Book Review: The Ferryman by Justin Cronin
Book Review: The Ferryman by Justin Cronin
Any Justin Cronin release is an event. The books of the Passage trilogy are among my favorites (oh, that first hundred pages), and The Ferryman shows the author at the top of his form with this stand-alone.
His latest resonates with the motifs readers will recognize from his earlier works: falling, the wonder of stars, fathers and daughters, grief.
Cronin’s work is often that of return and reevaluation, and these narrative echoes deepen his themes and their effect on the audience. The payoff of a specific sequence of foreshadowing, for example, had me in tears as it opened up my understanding of what he was orchestrating in the larger story.

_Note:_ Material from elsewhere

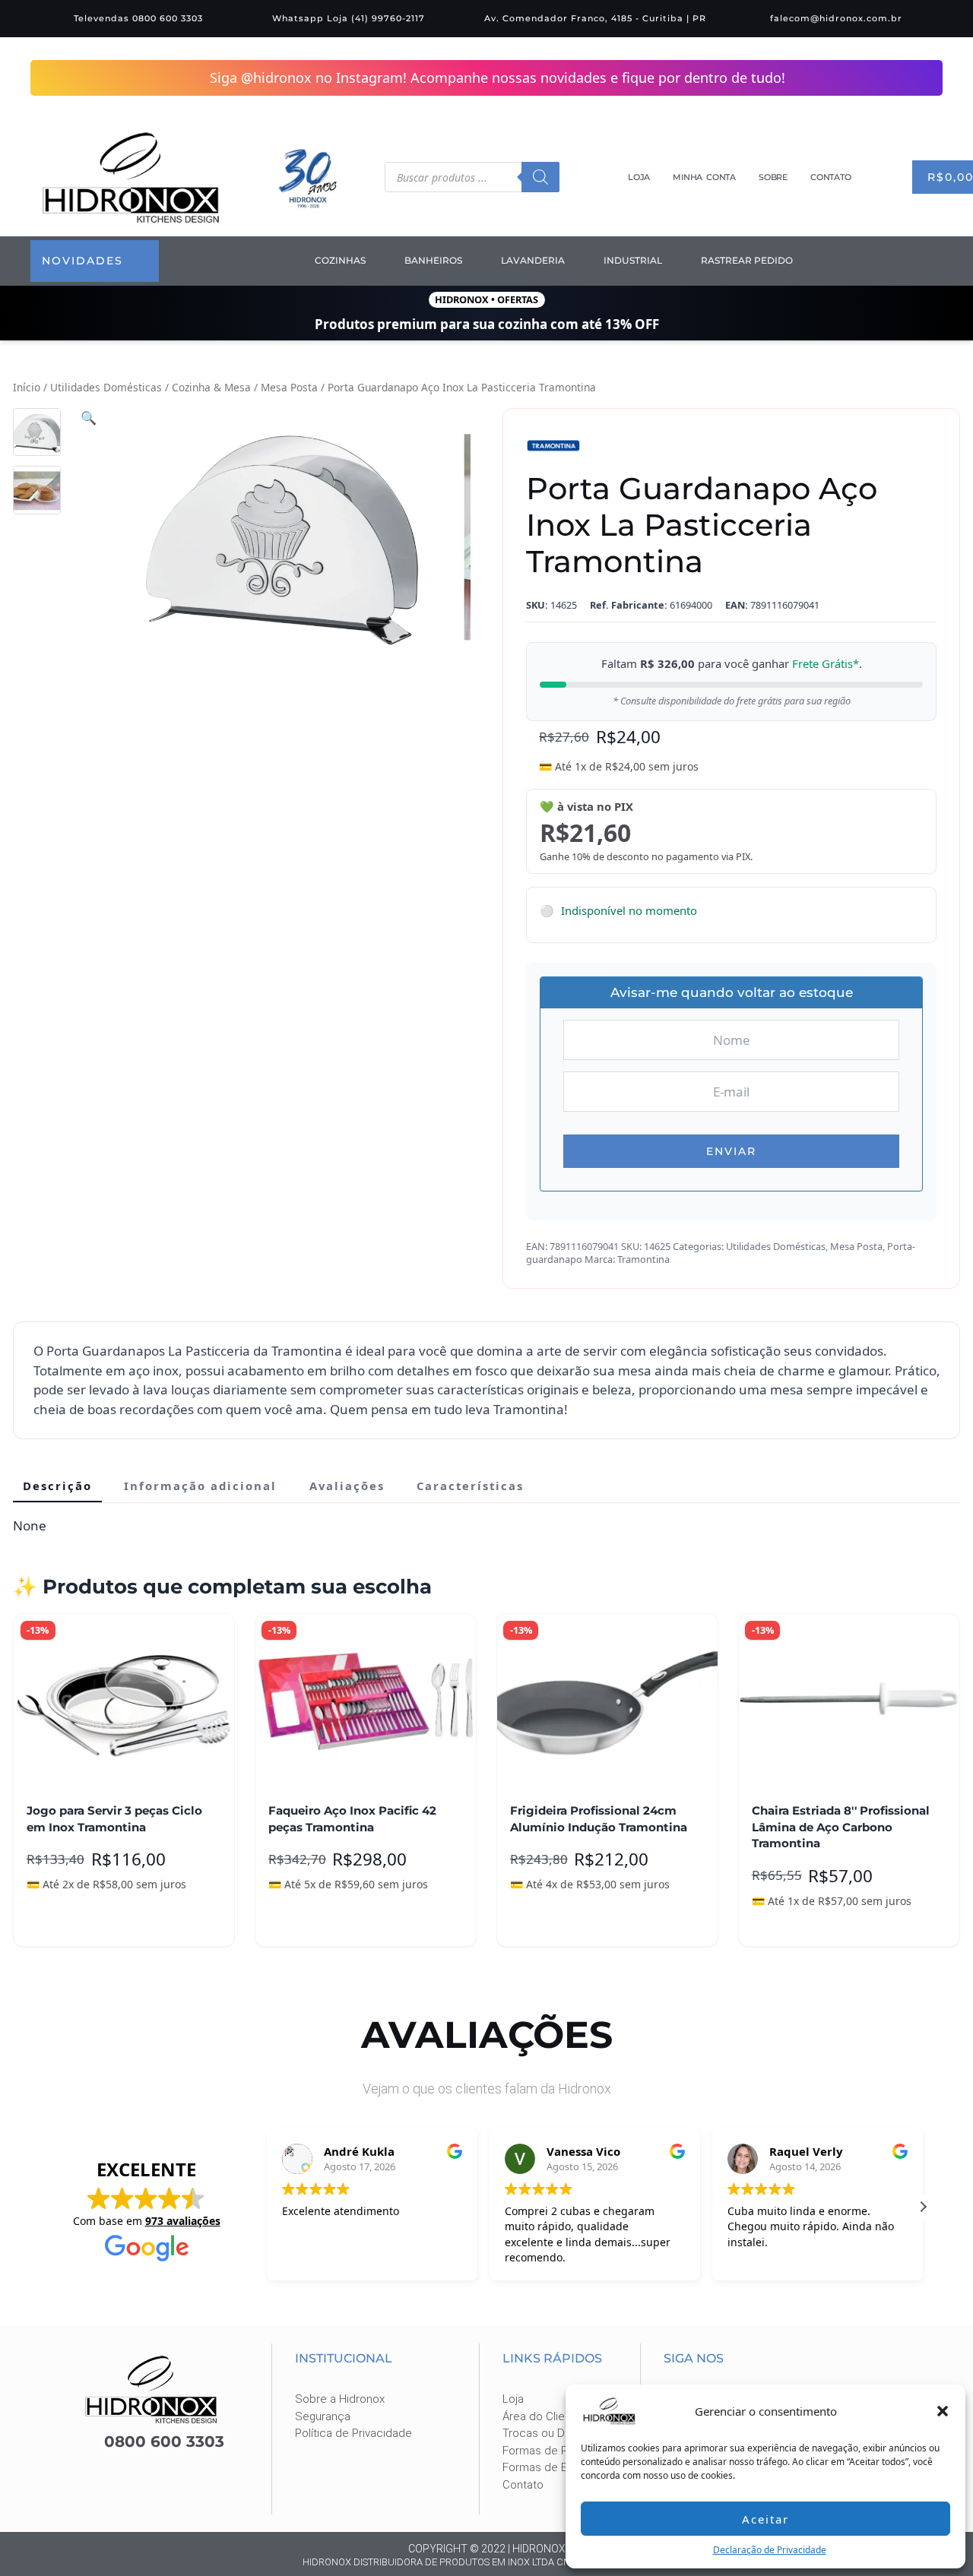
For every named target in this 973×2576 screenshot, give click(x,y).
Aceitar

The Ferryman examines big existential questions, and Cronin is particularly adept at using the micro to suggest the macro, and vice versa. In a work that largely hinges on the characters’ attempts to understand their reality, it would have been easy to lose the grounding that keeps the reader invested, but the story never loses its narrative drive (and this with a protagonist who is necessarily not always likable).
Cronin is a true prose stylist. The man flat-out knows his way around a semicolon, and the most startling element of the author’s craft is that you’d stop every other moment to admire his turns of phrase if you weren’t so consistently absorbed by the story.